→ Work task
Find and copy each line of the data that includes "status".

→ Source material
:::

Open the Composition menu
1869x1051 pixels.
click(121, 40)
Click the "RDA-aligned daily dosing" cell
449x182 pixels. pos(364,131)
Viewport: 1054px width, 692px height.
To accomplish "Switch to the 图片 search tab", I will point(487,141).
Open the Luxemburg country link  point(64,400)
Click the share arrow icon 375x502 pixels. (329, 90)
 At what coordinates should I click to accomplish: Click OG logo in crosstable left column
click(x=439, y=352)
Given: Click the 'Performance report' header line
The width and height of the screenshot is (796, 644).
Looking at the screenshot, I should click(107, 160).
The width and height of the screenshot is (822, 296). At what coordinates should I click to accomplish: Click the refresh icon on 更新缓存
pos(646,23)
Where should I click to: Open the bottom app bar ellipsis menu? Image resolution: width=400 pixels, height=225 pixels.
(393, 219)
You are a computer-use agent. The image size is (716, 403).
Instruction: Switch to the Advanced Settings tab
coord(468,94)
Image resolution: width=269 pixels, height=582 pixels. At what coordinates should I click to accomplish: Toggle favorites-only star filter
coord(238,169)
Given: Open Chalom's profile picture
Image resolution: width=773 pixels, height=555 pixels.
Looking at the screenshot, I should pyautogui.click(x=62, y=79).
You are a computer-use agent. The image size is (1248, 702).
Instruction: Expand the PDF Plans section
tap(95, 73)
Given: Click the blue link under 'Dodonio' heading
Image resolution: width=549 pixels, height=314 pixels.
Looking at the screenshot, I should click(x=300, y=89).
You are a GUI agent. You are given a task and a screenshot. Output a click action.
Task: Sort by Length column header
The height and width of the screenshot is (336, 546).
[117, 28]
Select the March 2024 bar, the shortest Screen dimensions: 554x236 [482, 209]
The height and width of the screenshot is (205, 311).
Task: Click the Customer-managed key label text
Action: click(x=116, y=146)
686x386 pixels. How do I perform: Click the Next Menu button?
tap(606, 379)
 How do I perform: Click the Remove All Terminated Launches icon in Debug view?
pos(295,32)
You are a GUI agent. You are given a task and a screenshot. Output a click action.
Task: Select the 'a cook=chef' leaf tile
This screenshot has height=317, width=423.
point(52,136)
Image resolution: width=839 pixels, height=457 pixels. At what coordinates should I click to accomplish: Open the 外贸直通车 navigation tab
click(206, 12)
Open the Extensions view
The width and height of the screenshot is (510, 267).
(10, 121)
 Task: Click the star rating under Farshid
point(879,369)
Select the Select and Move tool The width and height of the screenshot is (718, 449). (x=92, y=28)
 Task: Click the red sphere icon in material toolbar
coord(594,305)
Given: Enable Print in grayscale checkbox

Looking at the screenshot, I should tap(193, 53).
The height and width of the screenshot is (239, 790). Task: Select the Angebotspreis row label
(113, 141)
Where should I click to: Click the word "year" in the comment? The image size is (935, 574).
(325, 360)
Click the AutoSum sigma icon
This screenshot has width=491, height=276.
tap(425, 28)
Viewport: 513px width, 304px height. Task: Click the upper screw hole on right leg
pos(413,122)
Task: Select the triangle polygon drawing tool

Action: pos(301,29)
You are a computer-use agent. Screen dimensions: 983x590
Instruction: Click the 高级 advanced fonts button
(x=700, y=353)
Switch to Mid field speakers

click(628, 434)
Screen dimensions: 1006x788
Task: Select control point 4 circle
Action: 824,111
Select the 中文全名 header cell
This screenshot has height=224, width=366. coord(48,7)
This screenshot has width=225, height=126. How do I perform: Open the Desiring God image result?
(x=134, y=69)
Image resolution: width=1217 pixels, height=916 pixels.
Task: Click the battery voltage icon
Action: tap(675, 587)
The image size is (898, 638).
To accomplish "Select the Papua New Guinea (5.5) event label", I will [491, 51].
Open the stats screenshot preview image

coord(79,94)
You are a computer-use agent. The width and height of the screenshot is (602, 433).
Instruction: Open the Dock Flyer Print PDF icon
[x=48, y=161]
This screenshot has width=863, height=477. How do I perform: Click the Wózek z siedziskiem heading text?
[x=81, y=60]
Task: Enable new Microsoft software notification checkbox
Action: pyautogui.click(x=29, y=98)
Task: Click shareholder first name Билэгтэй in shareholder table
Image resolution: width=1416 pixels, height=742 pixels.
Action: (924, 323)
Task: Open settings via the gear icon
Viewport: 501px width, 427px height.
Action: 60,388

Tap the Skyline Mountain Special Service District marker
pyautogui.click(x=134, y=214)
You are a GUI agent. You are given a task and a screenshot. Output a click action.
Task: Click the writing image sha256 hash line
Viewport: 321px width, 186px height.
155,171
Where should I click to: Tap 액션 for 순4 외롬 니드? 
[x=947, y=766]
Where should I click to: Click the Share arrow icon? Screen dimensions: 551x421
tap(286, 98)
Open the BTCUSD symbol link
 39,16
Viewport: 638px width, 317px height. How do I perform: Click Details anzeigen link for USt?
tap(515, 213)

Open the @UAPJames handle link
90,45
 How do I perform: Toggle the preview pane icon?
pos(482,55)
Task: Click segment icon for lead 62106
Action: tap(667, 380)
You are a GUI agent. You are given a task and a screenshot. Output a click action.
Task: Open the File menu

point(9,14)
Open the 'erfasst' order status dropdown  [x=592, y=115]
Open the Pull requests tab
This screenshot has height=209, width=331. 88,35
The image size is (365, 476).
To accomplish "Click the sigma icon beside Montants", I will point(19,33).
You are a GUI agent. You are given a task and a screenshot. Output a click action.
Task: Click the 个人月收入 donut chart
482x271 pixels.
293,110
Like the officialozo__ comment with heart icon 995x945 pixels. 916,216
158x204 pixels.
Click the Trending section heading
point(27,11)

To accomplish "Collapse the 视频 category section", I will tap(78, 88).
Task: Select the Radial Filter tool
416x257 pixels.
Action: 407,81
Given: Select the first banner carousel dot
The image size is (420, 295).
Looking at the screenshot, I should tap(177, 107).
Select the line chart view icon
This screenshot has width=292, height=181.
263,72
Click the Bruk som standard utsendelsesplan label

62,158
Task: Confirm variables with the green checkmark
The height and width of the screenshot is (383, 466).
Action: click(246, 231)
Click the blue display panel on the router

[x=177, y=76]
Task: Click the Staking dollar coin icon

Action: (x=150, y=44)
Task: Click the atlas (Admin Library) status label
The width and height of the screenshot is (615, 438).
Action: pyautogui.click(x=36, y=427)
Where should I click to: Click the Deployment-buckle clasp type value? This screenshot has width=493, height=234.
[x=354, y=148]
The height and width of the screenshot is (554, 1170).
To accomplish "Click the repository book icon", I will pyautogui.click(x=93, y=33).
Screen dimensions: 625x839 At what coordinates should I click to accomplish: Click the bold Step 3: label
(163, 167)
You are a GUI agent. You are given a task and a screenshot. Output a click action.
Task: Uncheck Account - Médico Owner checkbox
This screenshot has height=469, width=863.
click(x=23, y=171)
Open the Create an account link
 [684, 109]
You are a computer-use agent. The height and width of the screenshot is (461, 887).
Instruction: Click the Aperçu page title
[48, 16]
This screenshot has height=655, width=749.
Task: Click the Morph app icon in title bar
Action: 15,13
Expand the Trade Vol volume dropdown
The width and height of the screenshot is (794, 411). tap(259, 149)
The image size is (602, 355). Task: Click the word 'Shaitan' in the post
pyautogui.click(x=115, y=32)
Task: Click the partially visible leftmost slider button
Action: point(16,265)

:::

→ Your solution
Open the 'erfasst' order status dropdown  [x=592, y=115]
Task: Click the atlas (Admin Library) status label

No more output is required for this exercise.